Data supplied Start Marker

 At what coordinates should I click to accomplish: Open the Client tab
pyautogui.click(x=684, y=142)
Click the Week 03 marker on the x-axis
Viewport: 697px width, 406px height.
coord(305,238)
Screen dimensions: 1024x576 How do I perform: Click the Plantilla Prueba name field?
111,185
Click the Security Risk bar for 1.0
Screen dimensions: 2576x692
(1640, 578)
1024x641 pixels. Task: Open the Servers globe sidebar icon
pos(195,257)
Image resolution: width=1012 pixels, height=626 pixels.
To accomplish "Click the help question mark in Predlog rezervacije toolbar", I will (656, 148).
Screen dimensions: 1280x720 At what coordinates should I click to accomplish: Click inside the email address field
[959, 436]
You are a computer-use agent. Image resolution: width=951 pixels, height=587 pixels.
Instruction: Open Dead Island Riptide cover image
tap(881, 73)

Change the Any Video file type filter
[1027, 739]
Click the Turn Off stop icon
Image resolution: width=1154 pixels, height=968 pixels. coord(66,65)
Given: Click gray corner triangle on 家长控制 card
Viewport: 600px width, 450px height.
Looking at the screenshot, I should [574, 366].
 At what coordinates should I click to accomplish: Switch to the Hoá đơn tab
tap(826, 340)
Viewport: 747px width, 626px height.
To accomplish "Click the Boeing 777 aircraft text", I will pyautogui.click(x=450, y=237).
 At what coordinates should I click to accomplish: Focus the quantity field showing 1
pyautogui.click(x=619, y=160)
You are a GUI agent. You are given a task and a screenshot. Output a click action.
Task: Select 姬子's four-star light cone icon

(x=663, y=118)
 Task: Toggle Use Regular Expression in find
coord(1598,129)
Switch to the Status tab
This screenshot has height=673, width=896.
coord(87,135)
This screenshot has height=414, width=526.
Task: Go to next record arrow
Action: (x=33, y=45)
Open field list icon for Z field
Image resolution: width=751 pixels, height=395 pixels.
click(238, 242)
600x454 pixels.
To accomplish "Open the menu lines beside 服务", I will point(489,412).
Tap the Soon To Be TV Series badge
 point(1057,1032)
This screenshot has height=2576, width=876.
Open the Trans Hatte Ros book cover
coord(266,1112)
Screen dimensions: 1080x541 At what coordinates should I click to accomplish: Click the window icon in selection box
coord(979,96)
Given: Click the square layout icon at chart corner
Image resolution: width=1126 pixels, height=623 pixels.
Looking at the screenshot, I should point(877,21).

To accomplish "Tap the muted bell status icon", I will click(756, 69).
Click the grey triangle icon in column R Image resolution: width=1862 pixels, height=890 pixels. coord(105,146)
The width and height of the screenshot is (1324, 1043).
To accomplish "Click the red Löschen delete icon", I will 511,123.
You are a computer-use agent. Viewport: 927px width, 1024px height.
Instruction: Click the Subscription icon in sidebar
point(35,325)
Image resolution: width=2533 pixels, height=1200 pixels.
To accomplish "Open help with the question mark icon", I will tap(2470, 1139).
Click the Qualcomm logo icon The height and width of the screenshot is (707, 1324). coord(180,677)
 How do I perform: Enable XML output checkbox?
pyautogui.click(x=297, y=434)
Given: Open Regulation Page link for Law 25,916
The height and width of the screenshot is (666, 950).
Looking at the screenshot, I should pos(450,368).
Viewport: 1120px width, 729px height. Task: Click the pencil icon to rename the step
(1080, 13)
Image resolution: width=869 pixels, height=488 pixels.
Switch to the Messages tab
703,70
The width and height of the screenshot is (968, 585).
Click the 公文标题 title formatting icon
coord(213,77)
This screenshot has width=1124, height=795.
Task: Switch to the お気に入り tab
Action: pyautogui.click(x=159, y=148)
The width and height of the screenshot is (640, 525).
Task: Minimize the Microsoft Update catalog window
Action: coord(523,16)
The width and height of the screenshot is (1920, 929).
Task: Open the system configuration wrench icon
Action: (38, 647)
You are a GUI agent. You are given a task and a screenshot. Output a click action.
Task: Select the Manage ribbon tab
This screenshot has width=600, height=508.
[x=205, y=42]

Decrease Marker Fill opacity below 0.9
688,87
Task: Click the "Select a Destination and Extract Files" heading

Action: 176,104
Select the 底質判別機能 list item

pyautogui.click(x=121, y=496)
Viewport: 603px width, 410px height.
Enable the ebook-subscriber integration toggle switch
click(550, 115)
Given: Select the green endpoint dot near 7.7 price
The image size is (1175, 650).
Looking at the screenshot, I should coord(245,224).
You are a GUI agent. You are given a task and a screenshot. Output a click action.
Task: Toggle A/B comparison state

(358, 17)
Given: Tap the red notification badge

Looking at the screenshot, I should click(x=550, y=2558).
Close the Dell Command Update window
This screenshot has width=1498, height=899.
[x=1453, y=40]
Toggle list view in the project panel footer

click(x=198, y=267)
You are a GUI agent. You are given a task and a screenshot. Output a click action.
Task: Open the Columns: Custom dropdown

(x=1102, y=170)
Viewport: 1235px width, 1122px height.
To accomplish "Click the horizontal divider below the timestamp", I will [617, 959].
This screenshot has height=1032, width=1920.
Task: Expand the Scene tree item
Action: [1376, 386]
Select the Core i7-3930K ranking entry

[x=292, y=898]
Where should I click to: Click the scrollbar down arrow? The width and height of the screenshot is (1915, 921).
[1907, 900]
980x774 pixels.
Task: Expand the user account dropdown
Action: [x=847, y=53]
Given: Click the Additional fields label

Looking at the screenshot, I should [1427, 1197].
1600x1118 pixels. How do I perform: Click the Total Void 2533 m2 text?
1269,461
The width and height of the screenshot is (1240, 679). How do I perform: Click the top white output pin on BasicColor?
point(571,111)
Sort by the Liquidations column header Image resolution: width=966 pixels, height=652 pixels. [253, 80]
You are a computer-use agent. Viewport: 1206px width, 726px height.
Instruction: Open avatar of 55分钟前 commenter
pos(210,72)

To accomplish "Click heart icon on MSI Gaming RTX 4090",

Data supplied End Marker

- _Exercise directions_: Within the listing, how many lines include the string "triangle"? Supply the number and no further words.

- _Task output_: 2